As for the economy, the answer as to whether or not it’s growing is industry-specific. The economy is booming for some (think large tech, such as Amazon, or mega–retail with an online presence, such as Walmart) or is in a down cycle for others (think airlines, the cruise industry, and restaurants). By combining all the parts together, we have an economy that has bounced well off its lows but is still far from pre-COVID highs.
Consequently, in terms of the stock market, U.S. large-cap growth stocks have had a good year, while many other equity classes are still down. At some point, this means U.S. large-cap growth will extend their valuations too far, making all other asset classes (potentially making value, small, foreign) relatively more attractive to buy.
And then there’s the drama because the upcoming election has the potential to uproot an otherwise routine chain of events (e.g., vote, count ballots, declare a winner). In terms of uncertainty, we’ve been down this path before, such as the Gore-Bush election. Rather than declaring a winner on Election Day (November 7, 2000), a winner wasn’t determined until December 11, 2000. From Election Day until the day Al Gore conceded the election, the S&P 500 fell 8.9%1. But that was then, and this is now.
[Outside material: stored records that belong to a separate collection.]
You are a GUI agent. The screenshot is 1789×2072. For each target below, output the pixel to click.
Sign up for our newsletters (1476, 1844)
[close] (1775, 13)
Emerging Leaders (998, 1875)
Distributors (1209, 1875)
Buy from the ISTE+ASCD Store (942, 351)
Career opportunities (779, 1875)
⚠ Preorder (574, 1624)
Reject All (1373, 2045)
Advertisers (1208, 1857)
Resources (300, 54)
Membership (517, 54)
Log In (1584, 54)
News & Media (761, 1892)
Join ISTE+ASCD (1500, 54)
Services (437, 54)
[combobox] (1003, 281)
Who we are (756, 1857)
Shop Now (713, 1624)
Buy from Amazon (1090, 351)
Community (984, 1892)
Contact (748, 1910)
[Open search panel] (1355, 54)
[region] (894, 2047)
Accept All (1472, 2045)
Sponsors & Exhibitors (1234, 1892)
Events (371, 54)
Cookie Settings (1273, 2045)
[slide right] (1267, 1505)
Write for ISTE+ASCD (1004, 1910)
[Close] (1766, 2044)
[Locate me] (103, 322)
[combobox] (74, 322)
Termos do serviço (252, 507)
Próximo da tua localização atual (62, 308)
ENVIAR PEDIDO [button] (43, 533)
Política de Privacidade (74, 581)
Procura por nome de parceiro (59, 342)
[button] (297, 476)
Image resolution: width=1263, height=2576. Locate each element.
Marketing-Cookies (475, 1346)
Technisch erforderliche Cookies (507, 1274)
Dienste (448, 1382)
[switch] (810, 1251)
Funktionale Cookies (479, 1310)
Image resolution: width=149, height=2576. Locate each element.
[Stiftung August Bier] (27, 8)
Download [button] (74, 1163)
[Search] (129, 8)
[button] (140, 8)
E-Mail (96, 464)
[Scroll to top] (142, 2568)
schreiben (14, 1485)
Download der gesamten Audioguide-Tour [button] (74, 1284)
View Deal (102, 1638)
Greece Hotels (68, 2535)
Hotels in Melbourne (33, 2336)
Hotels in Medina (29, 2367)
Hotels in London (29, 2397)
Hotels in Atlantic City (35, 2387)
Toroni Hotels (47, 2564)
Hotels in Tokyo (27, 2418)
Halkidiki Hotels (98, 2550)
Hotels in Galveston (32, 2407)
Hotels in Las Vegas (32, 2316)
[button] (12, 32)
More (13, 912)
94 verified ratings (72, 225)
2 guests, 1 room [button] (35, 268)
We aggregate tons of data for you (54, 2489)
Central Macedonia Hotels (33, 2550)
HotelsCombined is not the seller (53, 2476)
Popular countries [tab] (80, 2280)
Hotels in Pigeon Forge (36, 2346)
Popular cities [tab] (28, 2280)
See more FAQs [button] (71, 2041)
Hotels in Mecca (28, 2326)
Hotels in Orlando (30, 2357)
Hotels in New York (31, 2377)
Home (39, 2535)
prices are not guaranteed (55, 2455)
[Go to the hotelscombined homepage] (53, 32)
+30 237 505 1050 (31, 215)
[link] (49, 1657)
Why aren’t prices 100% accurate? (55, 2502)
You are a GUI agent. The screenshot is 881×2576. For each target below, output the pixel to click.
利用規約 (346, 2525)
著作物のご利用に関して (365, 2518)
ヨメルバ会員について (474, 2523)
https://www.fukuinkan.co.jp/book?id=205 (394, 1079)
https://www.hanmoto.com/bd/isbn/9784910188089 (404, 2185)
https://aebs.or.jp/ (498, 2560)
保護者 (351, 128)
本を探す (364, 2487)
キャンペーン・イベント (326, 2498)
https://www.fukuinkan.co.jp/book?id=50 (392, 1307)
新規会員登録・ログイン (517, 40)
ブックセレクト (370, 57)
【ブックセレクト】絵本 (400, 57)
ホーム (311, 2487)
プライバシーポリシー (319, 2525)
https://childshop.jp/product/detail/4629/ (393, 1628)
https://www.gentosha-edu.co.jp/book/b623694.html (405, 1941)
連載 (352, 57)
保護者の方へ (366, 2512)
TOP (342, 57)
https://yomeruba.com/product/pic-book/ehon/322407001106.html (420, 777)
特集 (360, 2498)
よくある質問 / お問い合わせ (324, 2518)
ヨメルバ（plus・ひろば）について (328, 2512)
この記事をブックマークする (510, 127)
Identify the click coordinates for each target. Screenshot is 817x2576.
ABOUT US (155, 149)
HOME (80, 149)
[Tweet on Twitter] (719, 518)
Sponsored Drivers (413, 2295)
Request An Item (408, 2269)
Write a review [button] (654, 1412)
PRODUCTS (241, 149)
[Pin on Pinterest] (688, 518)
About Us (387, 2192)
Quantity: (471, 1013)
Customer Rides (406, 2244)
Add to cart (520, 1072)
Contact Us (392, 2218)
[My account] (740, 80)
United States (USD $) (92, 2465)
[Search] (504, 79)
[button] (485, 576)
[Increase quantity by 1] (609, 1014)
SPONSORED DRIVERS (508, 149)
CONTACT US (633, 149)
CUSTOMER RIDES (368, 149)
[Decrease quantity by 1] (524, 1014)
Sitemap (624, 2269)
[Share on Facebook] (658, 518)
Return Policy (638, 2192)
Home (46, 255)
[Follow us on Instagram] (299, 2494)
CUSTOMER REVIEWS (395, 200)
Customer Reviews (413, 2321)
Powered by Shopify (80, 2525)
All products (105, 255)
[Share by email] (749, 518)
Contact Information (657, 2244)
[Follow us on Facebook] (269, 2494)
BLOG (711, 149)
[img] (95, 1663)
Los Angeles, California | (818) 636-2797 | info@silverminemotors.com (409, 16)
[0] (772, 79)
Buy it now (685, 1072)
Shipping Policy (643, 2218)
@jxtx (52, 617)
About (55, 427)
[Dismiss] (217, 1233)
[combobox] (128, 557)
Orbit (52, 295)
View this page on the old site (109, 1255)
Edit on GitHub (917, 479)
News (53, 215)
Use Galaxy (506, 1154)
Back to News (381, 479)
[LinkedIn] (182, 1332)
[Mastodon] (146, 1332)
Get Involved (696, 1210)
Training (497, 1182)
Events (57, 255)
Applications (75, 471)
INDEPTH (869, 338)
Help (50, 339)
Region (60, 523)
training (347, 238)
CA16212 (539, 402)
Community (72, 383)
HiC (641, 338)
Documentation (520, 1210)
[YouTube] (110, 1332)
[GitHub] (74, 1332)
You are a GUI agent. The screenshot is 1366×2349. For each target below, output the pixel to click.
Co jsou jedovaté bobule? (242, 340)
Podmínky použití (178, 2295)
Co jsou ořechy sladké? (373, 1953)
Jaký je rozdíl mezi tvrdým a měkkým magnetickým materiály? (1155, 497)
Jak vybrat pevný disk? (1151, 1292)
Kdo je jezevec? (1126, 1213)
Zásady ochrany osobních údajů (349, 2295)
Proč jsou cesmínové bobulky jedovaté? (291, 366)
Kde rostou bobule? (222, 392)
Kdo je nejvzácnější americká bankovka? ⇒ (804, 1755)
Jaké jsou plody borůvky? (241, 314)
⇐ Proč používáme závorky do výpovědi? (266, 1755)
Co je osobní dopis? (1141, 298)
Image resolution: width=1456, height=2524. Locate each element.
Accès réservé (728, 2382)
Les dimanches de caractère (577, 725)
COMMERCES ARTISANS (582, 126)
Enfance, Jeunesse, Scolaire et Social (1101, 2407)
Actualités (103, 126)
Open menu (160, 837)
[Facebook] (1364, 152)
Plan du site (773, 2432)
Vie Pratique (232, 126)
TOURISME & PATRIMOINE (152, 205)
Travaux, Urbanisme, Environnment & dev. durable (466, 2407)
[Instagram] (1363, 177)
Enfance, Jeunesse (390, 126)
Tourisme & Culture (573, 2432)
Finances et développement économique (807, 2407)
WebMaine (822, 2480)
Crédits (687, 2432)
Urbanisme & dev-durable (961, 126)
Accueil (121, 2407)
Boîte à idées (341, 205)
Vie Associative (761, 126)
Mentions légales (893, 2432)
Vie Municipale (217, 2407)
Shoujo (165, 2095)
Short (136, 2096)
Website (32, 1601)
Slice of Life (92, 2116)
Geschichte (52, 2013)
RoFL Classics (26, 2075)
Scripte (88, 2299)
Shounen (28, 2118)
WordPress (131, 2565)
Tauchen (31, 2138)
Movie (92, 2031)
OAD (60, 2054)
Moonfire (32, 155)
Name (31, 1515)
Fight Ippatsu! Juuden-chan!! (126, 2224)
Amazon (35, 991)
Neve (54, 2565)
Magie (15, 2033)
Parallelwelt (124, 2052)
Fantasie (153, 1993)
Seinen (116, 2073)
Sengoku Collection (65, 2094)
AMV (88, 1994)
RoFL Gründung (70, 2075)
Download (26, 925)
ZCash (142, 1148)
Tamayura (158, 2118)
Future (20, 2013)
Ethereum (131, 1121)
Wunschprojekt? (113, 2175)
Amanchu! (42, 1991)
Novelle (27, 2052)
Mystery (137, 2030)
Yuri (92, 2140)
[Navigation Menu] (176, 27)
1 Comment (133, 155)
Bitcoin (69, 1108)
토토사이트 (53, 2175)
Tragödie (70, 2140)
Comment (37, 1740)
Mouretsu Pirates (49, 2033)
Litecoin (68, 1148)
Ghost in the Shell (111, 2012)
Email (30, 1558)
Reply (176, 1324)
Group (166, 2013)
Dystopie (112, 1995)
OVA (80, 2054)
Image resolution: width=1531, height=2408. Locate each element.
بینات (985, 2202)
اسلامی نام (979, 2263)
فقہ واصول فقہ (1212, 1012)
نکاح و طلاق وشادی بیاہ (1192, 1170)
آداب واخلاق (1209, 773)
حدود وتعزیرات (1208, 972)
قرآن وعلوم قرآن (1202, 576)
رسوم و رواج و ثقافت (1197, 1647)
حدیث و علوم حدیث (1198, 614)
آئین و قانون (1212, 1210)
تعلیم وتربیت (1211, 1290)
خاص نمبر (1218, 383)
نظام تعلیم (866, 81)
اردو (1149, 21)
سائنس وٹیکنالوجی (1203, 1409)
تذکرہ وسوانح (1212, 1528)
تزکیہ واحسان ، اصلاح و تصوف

Is there a way to ‘play’ this election?
Sure, so long as losing money won’t upset you. If you’re a knowledgeable options trader, for example, you can place bets on market volatility. (The word bets is used liberally because options are like betting. In fact, there are times you can lose more than you bet, which must be especially exciting for novice options traders to learn.)
Long-term investors aren’t bettors, and hoping you’re right isn’t exactly an investment strategy. The 8.9% market drop in 2000 is no longer even a distant memory, so a comparable, or even larger drop that might occur this year, will also be long forgotten in a few years.
The potential reward for doing ‘something’ before the election is not worth the risk. (Remember those previous comments about what you want and what you need?) We don’t have separate Biden or Trump portfolios; portfolios will not be reconstructed based upon who wins the election. The U.S. economy has performed well (and poorly) under both Democrat and Republican presidents2, so it makes little point to start predicting how well, or how poorly, things might turn out if one or the other wins.
There’s enough anxiety going on in our still abnormal lives. Worrying whether or not your bet on the market going up or down based upon election results isn’t worth the additional stress.